Technical: Uses chrome.storage.onChanged.addListener() to monitor changes. While useful for syncing preferences, this can also be leveraged to observe sensitive data modifications over time.
💡 Standard practice in extensions that rely on persistent settings and need real-time sync behavior.
Adds custom menu options to the browser context menu, which can be used for quick actions but may also introduce unexpected interactions.
Technical: Uses chrome.contextMenus.create() to add items. If not carefully managed, these menus could be manipulated or abused to trigger unwanted behavior on click.
💡 Common in extensions that provide enhanced browser interaction features like copy/paste tools or quick actions.
The extension does not enforce a strict Content Security Policy, which could leave it vulnerable to injection attacks if dynamic content is rendered.

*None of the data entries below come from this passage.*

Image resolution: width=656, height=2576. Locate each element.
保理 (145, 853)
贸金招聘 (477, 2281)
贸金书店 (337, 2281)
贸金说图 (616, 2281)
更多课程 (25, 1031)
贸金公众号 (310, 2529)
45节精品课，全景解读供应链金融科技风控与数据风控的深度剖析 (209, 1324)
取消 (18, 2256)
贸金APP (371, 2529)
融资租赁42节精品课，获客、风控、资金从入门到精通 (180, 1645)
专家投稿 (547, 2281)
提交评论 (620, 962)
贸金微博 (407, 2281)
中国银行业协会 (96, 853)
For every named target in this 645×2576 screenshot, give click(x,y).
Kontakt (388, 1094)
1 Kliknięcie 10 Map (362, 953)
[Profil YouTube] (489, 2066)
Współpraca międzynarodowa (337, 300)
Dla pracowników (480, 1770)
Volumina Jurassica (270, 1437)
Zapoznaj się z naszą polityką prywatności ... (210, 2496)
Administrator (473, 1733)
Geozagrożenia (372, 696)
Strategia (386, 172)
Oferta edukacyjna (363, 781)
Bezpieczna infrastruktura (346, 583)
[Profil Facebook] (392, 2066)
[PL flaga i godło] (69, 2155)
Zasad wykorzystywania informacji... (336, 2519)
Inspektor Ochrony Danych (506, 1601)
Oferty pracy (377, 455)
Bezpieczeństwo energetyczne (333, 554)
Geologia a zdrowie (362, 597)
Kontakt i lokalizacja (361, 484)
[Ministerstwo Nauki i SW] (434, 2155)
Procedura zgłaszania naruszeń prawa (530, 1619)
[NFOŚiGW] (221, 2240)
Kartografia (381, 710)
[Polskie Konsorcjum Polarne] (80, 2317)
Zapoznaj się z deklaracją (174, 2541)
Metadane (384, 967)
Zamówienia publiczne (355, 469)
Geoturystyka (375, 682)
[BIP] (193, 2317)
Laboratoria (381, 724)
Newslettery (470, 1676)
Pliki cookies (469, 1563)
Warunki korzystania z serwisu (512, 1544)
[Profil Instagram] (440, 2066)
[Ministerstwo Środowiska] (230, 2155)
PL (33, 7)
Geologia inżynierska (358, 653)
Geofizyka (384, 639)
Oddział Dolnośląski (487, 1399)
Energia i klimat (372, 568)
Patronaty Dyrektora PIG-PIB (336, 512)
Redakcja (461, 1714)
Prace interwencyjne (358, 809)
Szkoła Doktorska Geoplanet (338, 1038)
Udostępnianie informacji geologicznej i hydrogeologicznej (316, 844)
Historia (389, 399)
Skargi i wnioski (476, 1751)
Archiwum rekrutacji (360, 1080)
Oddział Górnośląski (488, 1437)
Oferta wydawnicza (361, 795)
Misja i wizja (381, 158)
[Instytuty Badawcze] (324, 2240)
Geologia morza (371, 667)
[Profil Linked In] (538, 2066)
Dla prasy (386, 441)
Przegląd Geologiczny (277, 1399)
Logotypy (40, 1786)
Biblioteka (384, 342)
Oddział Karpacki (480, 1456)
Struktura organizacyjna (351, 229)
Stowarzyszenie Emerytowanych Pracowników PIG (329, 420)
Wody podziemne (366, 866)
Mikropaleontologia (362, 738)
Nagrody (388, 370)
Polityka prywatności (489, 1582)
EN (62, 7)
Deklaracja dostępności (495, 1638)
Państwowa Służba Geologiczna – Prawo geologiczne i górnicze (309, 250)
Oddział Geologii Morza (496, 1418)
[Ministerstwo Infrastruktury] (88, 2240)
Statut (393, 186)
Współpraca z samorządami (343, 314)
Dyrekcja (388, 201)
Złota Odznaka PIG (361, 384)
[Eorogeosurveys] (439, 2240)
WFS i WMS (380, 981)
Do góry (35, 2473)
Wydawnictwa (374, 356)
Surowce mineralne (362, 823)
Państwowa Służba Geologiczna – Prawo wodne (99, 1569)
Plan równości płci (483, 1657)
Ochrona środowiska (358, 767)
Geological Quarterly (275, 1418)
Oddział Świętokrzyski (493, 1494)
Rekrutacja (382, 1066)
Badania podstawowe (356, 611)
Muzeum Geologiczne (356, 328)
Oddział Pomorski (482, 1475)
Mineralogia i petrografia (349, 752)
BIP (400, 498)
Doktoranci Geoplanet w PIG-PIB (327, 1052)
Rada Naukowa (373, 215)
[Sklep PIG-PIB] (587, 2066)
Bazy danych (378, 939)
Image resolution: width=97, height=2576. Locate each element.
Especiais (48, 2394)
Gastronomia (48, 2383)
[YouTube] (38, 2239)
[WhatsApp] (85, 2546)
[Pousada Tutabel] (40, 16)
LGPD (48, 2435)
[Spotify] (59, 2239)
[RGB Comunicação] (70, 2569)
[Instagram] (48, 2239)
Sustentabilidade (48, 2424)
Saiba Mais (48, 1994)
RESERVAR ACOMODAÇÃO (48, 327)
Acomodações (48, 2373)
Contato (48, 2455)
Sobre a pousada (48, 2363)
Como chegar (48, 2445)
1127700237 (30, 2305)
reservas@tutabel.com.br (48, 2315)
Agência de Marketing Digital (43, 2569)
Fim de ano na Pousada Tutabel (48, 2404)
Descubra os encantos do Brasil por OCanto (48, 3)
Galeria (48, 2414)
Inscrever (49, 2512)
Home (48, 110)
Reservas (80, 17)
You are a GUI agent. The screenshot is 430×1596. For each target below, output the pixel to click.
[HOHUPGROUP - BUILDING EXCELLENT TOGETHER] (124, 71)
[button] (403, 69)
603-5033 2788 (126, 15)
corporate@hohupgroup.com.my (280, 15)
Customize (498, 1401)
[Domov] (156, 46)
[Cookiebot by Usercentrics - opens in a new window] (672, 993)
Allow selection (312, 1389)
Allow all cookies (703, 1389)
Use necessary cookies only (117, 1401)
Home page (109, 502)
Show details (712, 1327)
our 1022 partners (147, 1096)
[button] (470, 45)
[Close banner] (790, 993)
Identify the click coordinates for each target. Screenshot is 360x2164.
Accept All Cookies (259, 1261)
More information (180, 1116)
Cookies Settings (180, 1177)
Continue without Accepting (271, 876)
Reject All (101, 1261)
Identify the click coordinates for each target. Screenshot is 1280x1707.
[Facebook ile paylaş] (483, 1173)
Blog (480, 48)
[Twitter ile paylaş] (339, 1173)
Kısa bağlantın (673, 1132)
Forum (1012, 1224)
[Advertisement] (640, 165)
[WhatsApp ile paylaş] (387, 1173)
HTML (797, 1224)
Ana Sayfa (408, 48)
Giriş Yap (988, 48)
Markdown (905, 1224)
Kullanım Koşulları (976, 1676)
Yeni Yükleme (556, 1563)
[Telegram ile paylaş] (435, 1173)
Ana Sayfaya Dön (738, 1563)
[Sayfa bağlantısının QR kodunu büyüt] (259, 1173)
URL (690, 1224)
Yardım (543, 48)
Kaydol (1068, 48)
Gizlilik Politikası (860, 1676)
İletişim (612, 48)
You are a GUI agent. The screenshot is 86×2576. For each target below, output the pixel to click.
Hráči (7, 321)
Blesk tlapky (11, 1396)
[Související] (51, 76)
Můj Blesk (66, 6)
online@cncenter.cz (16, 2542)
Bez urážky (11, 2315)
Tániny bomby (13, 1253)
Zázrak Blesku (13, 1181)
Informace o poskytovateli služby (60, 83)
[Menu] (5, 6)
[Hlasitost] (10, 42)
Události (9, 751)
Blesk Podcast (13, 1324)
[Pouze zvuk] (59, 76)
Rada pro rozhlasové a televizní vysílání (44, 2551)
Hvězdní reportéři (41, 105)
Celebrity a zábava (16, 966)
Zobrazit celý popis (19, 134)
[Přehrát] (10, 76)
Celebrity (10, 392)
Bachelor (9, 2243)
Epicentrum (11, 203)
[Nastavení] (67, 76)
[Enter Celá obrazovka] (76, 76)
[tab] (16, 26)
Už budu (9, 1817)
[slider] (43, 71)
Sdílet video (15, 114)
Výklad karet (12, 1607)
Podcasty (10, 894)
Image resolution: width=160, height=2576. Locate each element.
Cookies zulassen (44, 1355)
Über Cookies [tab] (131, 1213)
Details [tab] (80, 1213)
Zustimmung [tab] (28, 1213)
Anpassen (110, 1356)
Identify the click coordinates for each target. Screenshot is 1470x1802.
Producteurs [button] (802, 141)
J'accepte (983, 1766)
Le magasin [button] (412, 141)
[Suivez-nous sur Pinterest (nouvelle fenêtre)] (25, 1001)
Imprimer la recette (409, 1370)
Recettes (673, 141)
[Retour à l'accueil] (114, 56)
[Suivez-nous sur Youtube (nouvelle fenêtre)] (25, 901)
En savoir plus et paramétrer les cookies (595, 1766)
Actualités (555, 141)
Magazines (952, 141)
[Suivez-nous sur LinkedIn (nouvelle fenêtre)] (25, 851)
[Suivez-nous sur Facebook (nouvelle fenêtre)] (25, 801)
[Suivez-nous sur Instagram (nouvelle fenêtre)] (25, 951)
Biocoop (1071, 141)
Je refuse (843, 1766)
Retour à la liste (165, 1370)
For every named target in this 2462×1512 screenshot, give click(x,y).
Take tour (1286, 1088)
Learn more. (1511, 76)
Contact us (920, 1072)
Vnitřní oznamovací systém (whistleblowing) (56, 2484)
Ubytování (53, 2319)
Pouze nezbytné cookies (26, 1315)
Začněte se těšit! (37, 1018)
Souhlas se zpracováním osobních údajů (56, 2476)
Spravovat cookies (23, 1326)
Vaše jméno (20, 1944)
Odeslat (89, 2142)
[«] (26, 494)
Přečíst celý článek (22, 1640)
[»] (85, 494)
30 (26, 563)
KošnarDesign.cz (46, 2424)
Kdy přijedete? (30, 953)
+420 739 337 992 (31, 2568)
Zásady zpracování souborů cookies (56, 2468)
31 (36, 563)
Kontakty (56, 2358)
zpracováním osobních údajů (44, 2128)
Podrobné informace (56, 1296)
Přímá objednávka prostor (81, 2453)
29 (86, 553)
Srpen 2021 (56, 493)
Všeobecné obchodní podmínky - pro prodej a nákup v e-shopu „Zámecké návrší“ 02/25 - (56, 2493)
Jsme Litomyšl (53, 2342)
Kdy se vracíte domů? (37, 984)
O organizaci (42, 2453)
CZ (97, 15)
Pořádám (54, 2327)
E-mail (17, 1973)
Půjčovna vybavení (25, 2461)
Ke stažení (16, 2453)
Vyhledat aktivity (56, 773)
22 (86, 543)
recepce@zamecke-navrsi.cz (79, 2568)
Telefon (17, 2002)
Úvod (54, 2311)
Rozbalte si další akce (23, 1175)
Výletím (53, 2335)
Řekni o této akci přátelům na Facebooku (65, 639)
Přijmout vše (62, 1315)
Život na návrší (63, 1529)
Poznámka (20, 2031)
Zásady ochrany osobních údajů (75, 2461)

Technical: No CSP header found in manifest or injected scripts. This increases risk of XSS due to lack of restrictions on script sources and inline execution.
💡 Some extensions do not include CSP for simplicity; however, this should be considered a security gap unless mitigated by other means.
The extension injects its content scripts on all web pages, which may increase attack surface or privacy exposure.
Technical: Manifest includes content_scripts with pattern <all_urls>. This means the script runs everywhere and could potentially interfere with security-sensitive sites like banking or email platforms.
💡 Used in extensions that require broad access to web content for features such as number detection, but should be limited where possible.
The Dialpad Chrome CTI extension appears aligned with its stated purpose of enabling browser-based calling and messaging. However, several concerning behaviors were identified including dynamic code execution, obfuscation techniques, and lack of CSP enforcement that raise potential security risks. Users should exercise caution when using this extension, especially on sensitive or private websites where data exposure could occur.